Problem description:
When you reach the line containing "Instruction: Click the" in the records below, set it down exactly, together with every later line through the end, but not the pictures.

##### Available data #####

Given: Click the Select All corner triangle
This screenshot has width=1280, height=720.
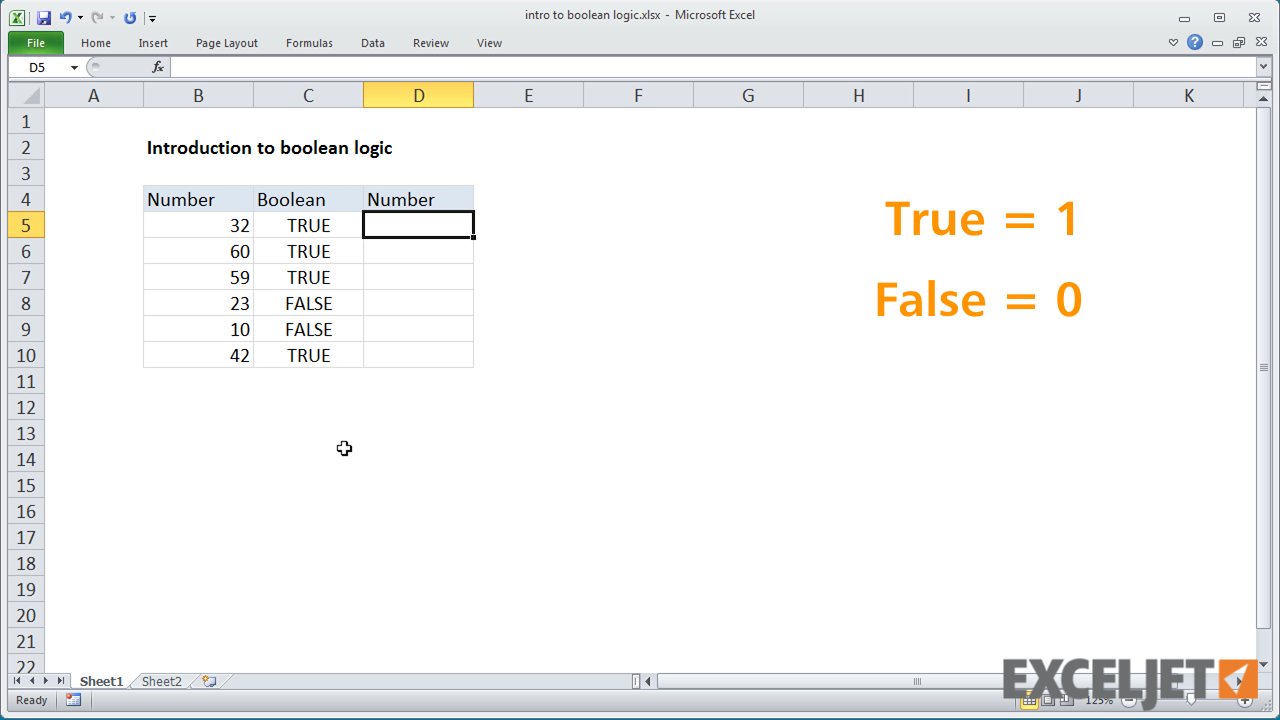Looking at the screenshot, I should click(x=27, y=96).
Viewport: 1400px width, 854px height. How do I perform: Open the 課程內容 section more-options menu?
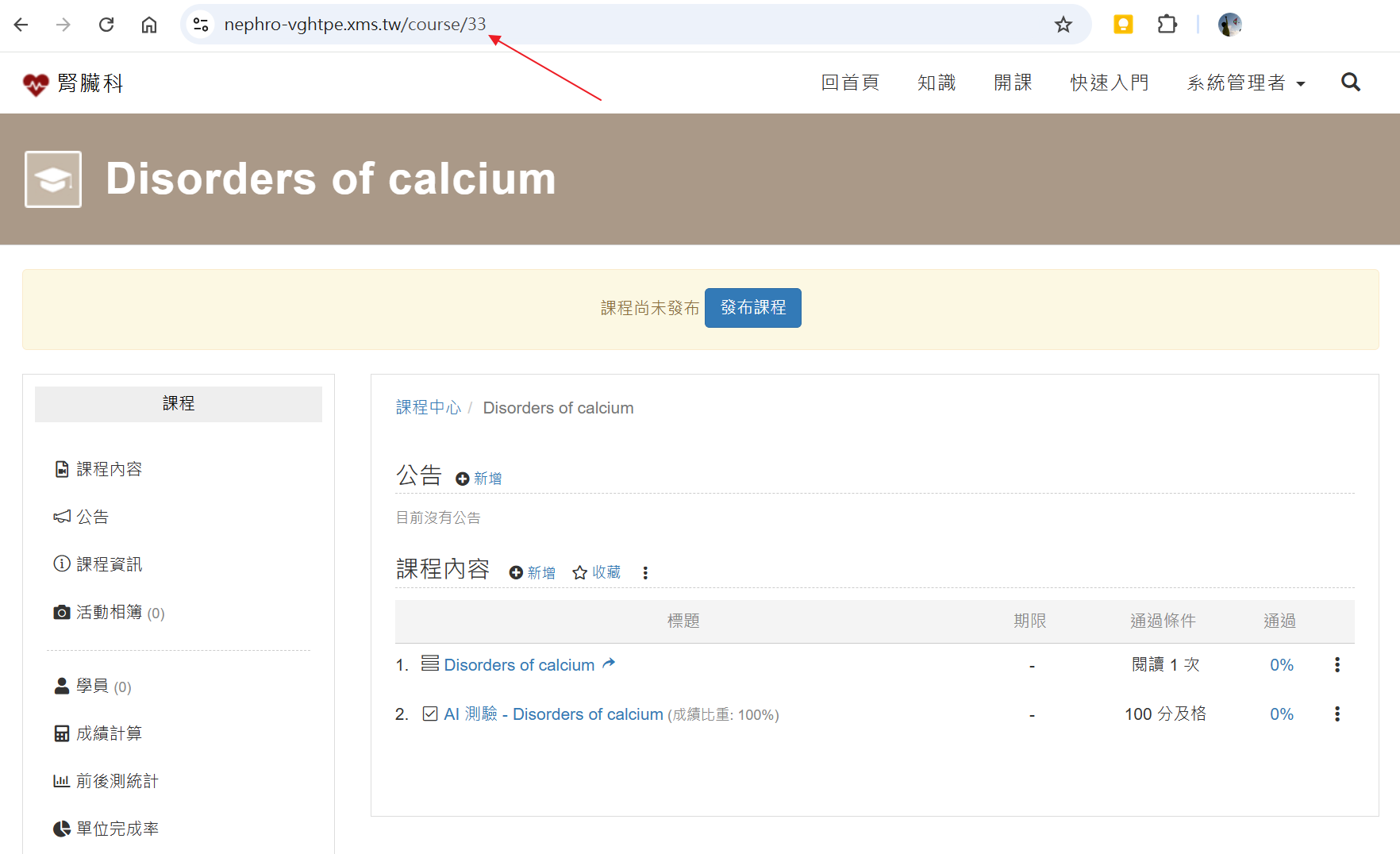[645, 573]
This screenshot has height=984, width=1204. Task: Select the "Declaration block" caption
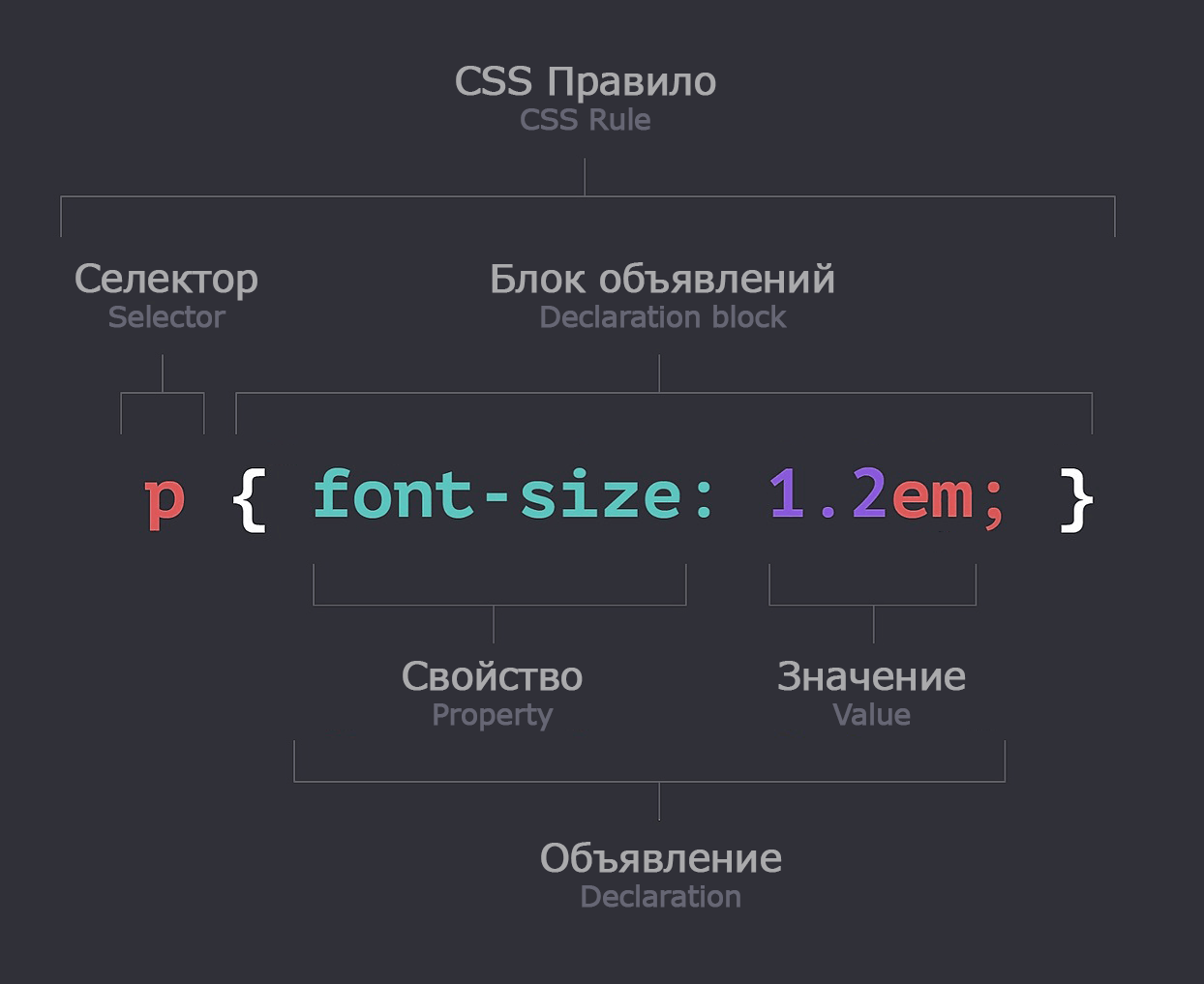(662, 316)
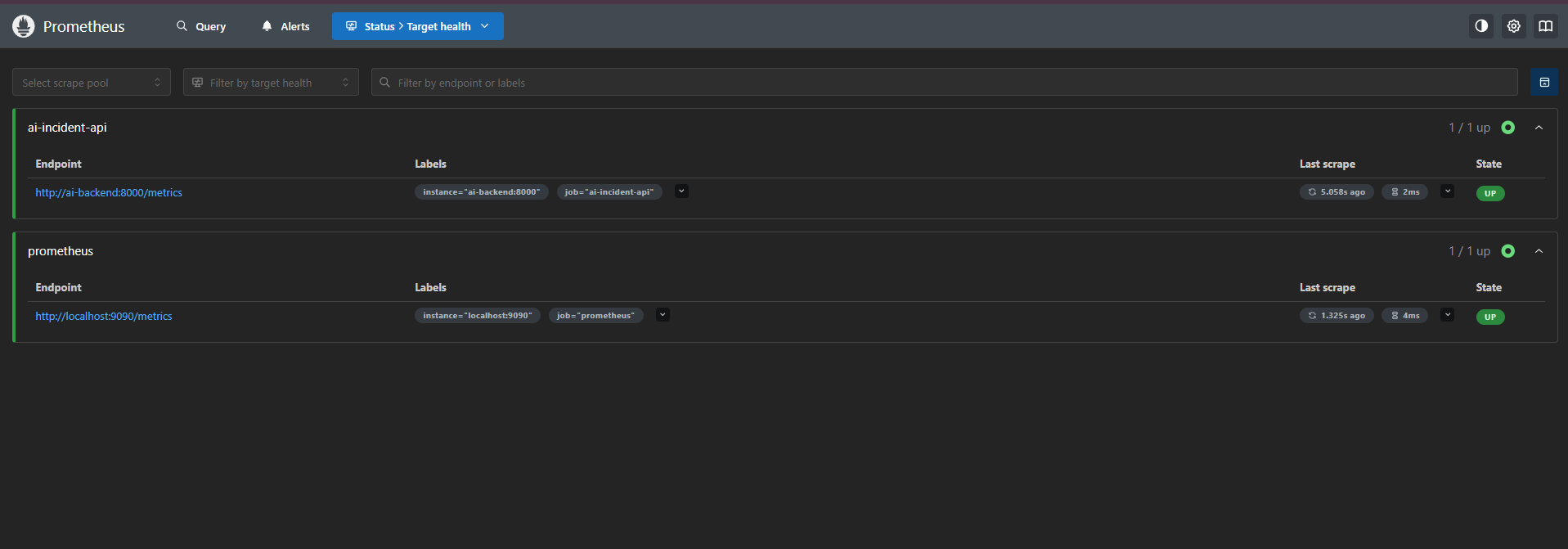Open the Select scrape pool dropdown
1568x549 pixels.
click(x=92, y=83)
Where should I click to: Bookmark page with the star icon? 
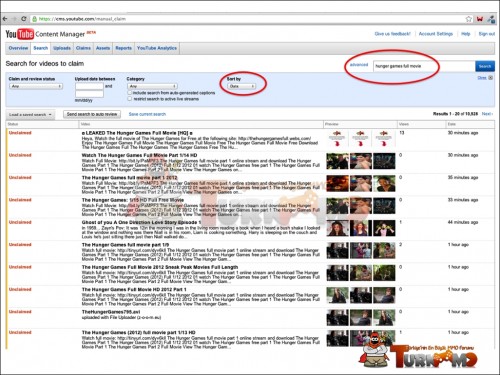[469, 19]
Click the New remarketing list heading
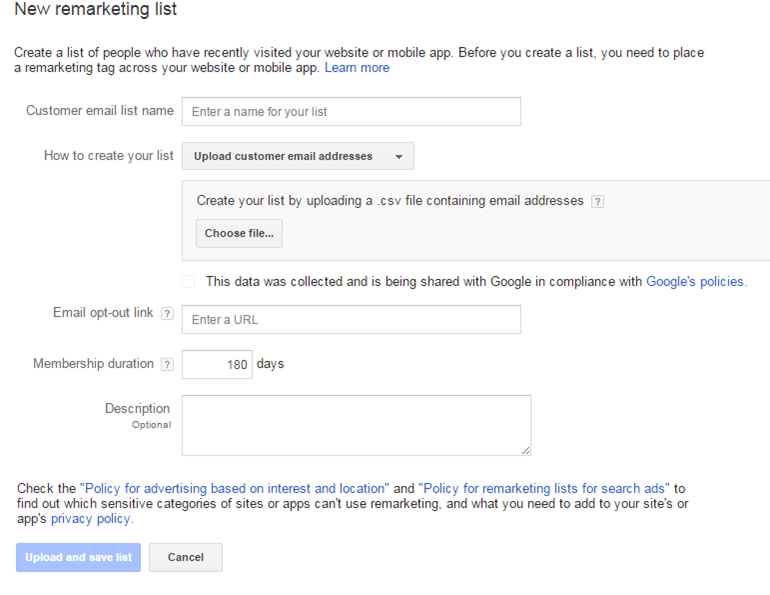The image size is (770, 595). (95, 10)
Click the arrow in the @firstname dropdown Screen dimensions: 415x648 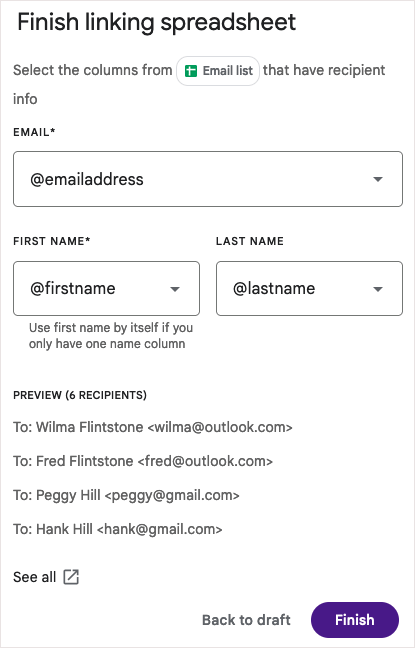(x=175, y=289)
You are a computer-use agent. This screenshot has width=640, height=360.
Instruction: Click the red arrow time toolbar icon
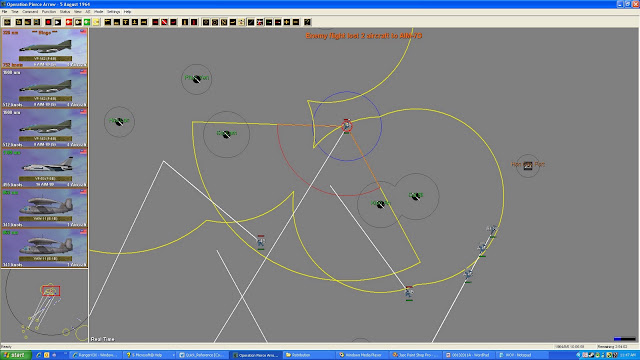(x=69, y=22)
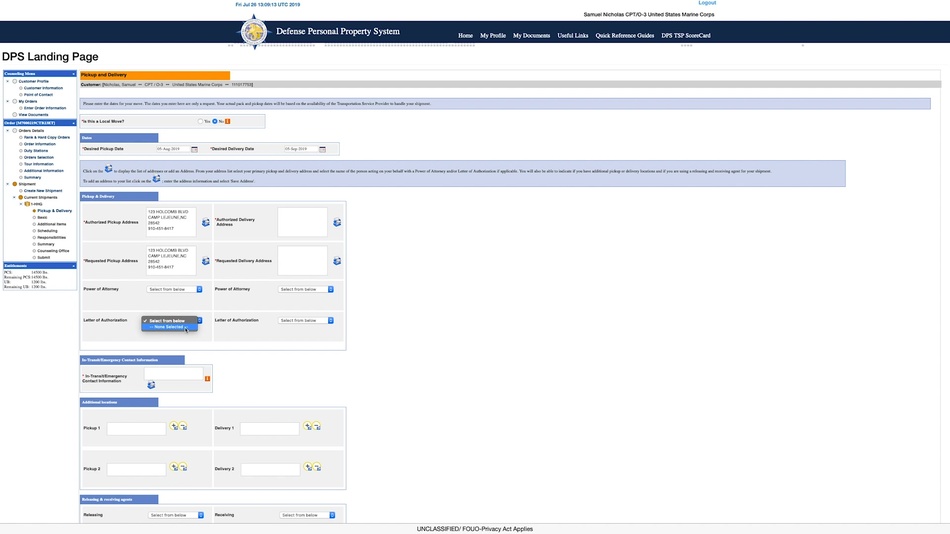This screenshot has width=950, height=534.
Task: Click add-location icon next to Pickup 1
Action: pos(174,426)
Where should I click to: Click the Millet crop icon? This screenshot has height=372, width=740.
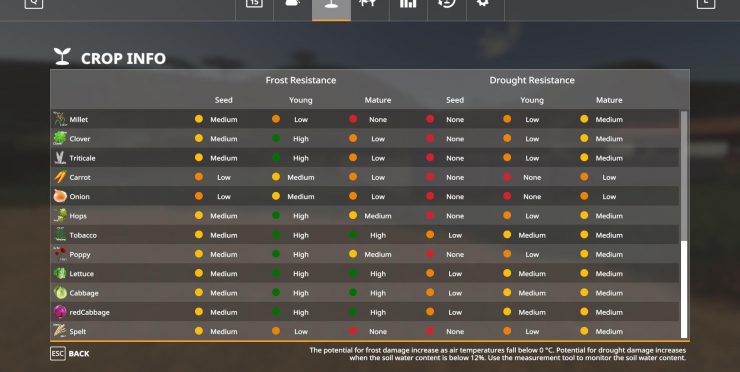59,119
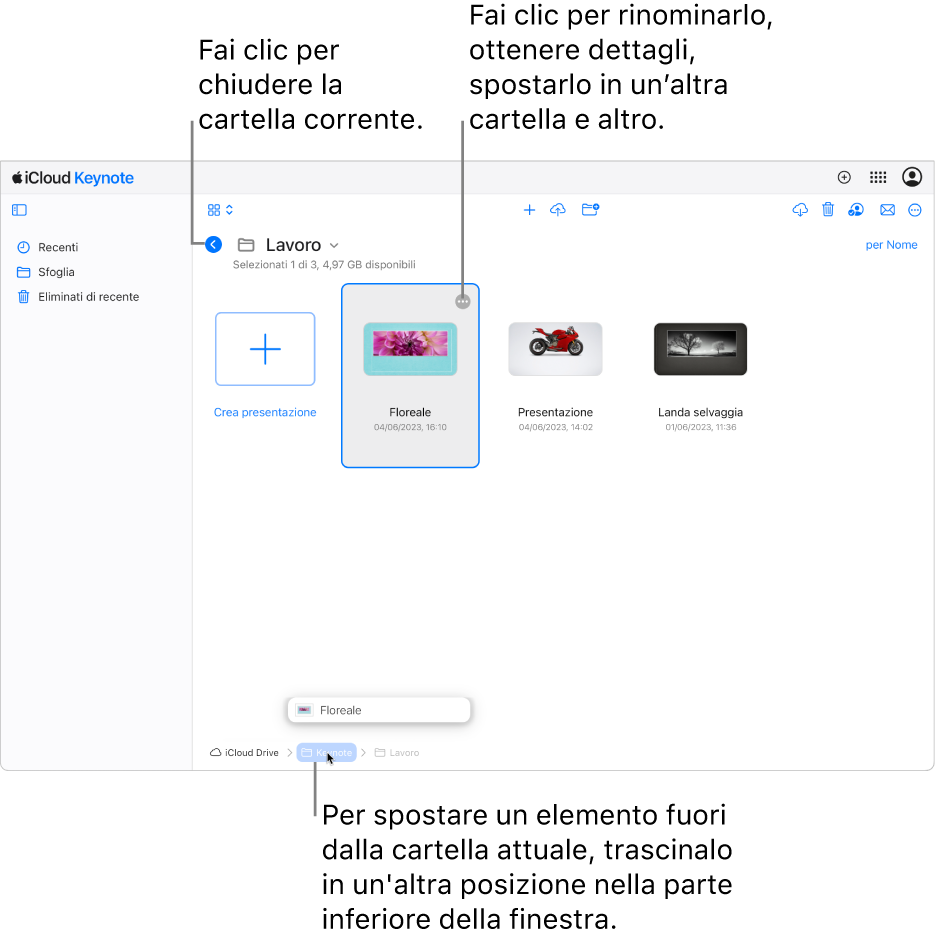Delete the selected presentation via trash icon
Image resolution: width=935 pixels, height=945 pixels.
tap(827, 210)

#####

Task response:
Instruction: Click the red arrow time toolbar icon
(x=69, y=22)
This screenshot has width=950, height=534.
Task: Click add-location icon next to Pickup 1
Action: pos(174,426)
Where should I click to: Click the Millet crop icon? This screenshot has height=372, width=740.
59,119
Delete the selected presentation via trash icon
Image resolution: width=935 pixels, height=945 pixels.
tap(827, 210)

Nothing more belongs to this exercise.